ST. PAUL (AP) — It will cost the state $8 million to lay off some 540 Department of Children, Families and Learning employees if Gov. Carlson and the Legislature don’t agree on a K-12 funding bill soon enough.
Commissioner Robert Wedl said Wednesday the state would have to pay out employees’ vacation accounts and medical insurance for six months if they laid them off.
“That is a pretty costly way to address this issue,” he said before the Senate, Families and Learning Committee.
But he and Sen. Larry Pogemiller, the committee’s chairman, said they doubt it will come to that.
“Hopefully we will make it by July 1. I’m optimistic and apparently the governor is optimistic that we will,” said Pogemiller, DFL-Minneapolis.
“I think there is a desire on the part of everybody to get this resolved,” said Senate Majority Leader Roger Moe, who put the probability of a swift resolution at 50-50.
Without a K-12 budget, the department doesn’t have the money to pay its employees, and school districts won’t get increased funding. Carlson called a special session to deal with the issue June 26.
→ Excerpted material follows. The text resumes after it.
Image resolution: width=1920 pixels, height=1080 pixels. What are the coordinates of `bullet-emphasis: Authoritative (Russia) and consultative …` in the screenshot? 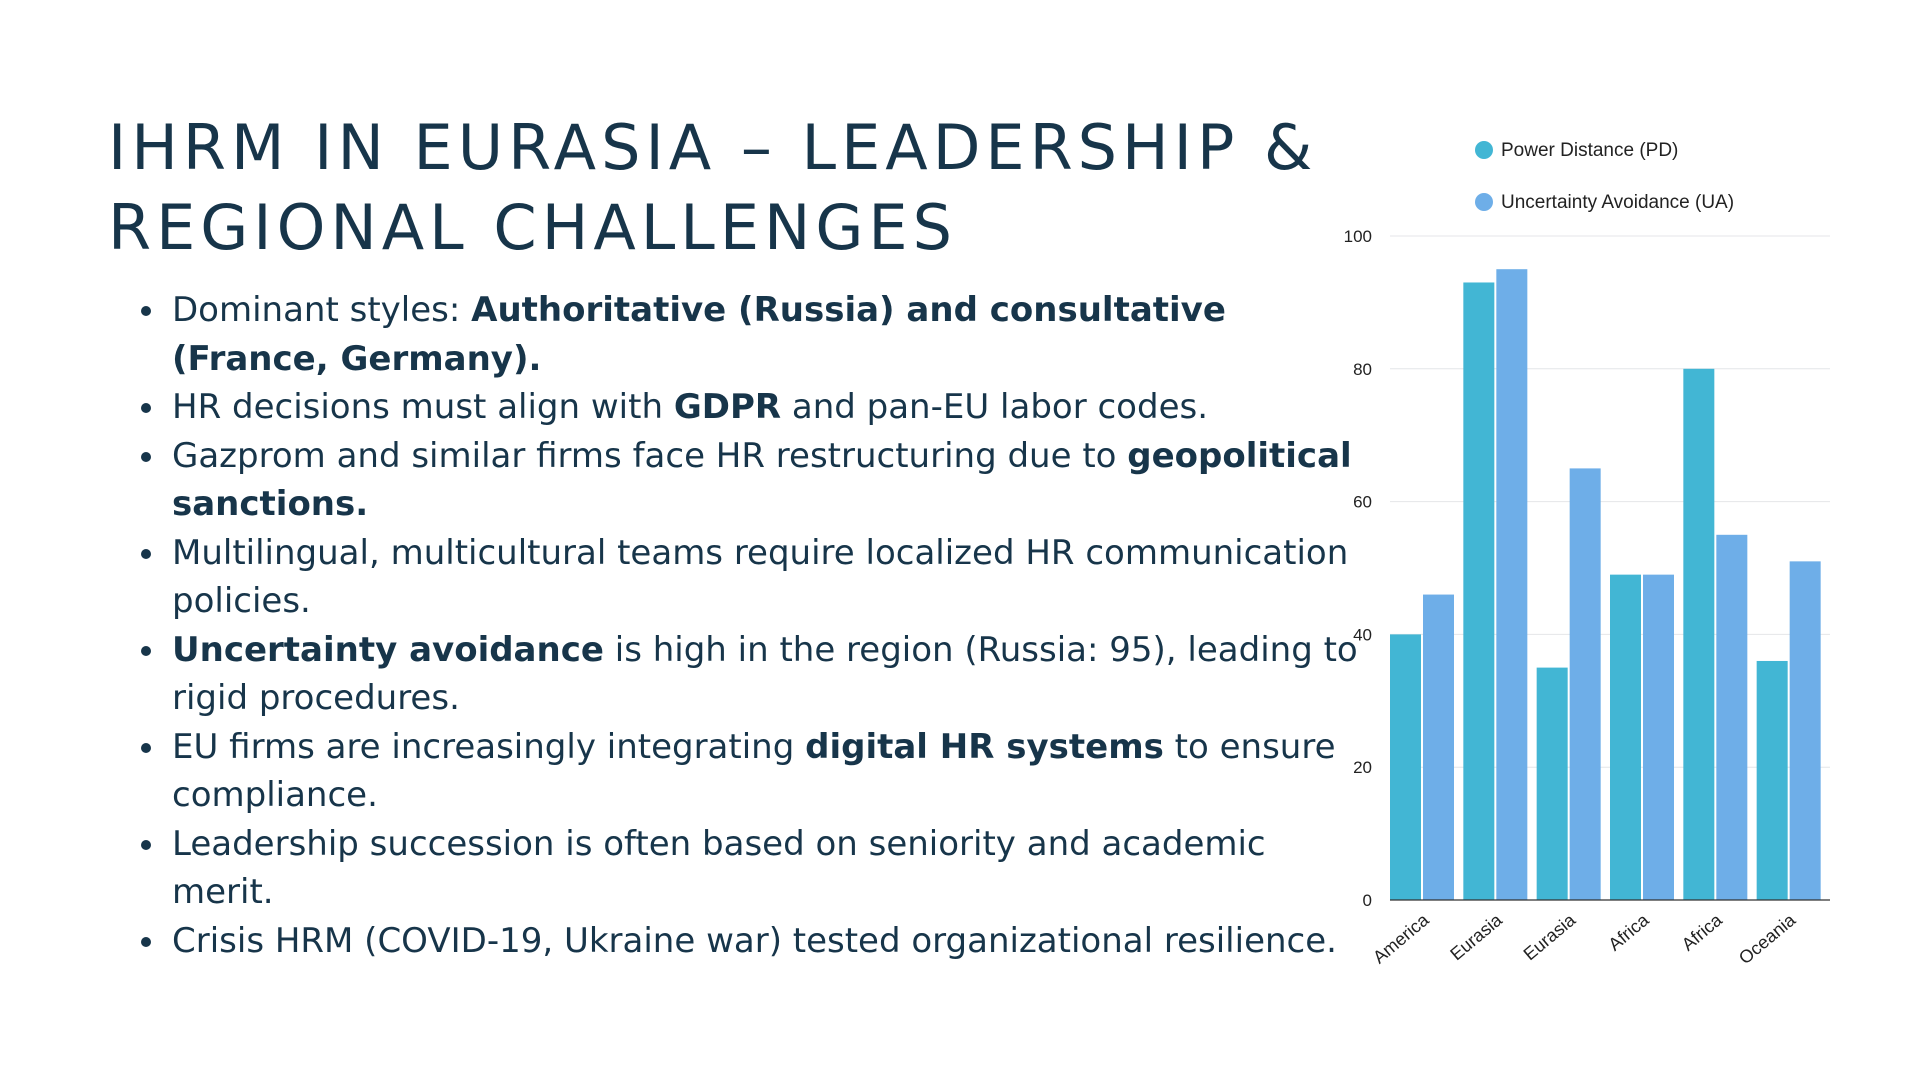 It's located at (699, 334).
The department sent out layoff notices to 270 employees earlier this month. As a result, many are considering, or already have moved to jobs at other state agencies.
A plan to keep the employees, even without a new bill, will be completed June 25, Wedl said. It will involve shifting federal money and borrowing from other accounts. It would keep the employees in their jobs through the end of the summer.
“The morale is not the best. It’s like a month-to-month thing, and you’re never really sure if you have a job,” said Jan Odegaard, who works at the Faribault State Academy for the Deaf.
Since the legislative session ended May 19, Carlson and DFL lawmakers have often bitterly and almost always publicly fought over the $150 million in tax credits and deductions Carlson wants for private schools, tutors, camps and computers.